Recently, many efforts have been made to improve the electrical conductivity of MOFs. Long and co-workers grafted lithium tert-butoxide into dehydrated UIO-66, which remarkably improved the ionic conductivity due to the presence of Li+ ions [13]. Our group has also made some attempts to prepare electrically conductive MOFs by calcining MOFs under nitrogen atmosphere [14]. The guest molecules in MOF pores could become the precursor of carbon, resulting in the improvement of electrochemical activity. These stimulating studies demonstrate the promising future of MOFs as electrode materials. However, in these studies, MOFs have to be mixed with conductive additives and binder to improve electrochemical properties. Few reports have focused on the preparation of MOF thin-film electrodes without conducting additives and binders [15]. Electrodes with thin-film architecture are desirable for electrochemical applications, because avoiding the use of polymer binder can significantly reduce the inactive interface [16]. Also, this thin-film structure can reduce the equivalent series resistance of electrodes and show high power densities [17].

Herein, we report a method of preparing thin-film electrodes by direct drop casting of slurries of zeolitic imidazolate frameworks (ZIFs, a particular class of MOFs) onto a piece of Cu foil current collector. Thin-film electrodes were prepared by this one-step method and the electrochemical performance of these film electrodes as anodes for LIBs was studied.

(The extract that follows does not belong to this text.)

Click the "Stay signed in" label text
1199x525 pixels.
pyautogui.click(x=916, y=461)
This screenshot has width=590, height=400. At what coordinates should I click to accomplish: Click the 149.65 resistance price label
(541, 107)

This one-step drop-casting preparation approach has several unique advantages compared to its alternatives, such as thermal oxidation [18], electrochemical deposition [15, 19], and anodic oxidation [20]. The facile preparation route can avoid high-temperature heat treatment and careful control of the reaction conditions suitable for electrochemical deposition [19]. In addition, the quality of the coating obtained by this strategy in terms of coverage is better than that typically obtained by electrochemical deposition [15]. Also, this thin film is suitable for fundamental studies of the electrochemical performance of MOFs because of the elimination of the effect of conducting additives and binders on electrochemical properties.

Experimental

Synthesis

Two kinds of ZIFs, Zn-based ZIF-8 and Co-based ZIF-67, were prepared in this work following a facile synthetic method described in previous literatures [21, 22]. All the reagents, purchased from Shanghai Chemical Company, are of analytical grade and are used without any further purification.

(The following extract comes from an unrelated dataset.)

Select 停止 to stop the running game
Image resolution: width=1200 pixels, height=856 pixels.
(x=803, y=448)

The ZIF-8 and ZIF-67 film electrodes were prepared as follows: ZIF-8 and ZIF-67 slurries, each with a concentration of 3 mg mL−1, were obtained by treating a mixture of the ZIF and methanol in an ultrasonic bath at room temperature for 4 h. For the preparation of film electrodes, 0.2 mL of the sonicated suspension containing ZIF and methanol was directly drop cast onto a Cu foil current collector (1.5 cm2) and dried at 50 °C for half an hour under vacuum. Then the film electrodes were cooled down to room temperature.

Characterization

The N2 adsorption–desorption isotherms were measured on a Micromeritics ASAP 2460 analyzer. The samples were degassed in N2 at 200 °C for 16 h prior to the measurements. The specific surface area was calculated with the Brunauer–Emmett–Teller (BET) equation, and the pore size distributions were calculated from the adsorption curve by the Barrett–Joyner–Halenda (BJH) method. The as-obtained film electrodes at different cycling states were analyzed by X-ray powder diffraction (XRD, Bruker D2 Phaser X-Ray Diffractometer) at a scan rate of 1° min−1 with Cu-Kα radiation. The microstructure and morphology of the fabricated film electrodes were investigated by scanning electron microscopy (SEM) on a JEOL-6700 microscope operating at 5 kV. Electrochemical tests of the prepared film electrodes were carried out using LIR2032 coin-type half cells that were assembled in a glove box with high-purity argon. The electrolyte was 1 M LiPF6 in a 1:1 mixture (volume ratio) of ethylene carbonate (EC) and dimethyl carbonate (DMC). The counter electrode was a pure lithium foil. The charging and discharging curves were collected at different current densities within the range of 0.01–3.0 V on a battery testing system (NEWARE CT-3008). Electrochemical impedance spectroscopy (EIS) measurements were carried out on an electrochemical workstation (Shanghai Chen Hua CHI660D) to analyze the charge transfer processes using a sinusoidal signal of 5 mV within the frequency range of 0.01 Hz–100 kHz. The impedance spectra were fitted using the iterating routine of the Zsimpwin software. The mass of loaded active material was measured using a microelectronic balance with an accuracy of 1 μg (Mettler Toledo XP6).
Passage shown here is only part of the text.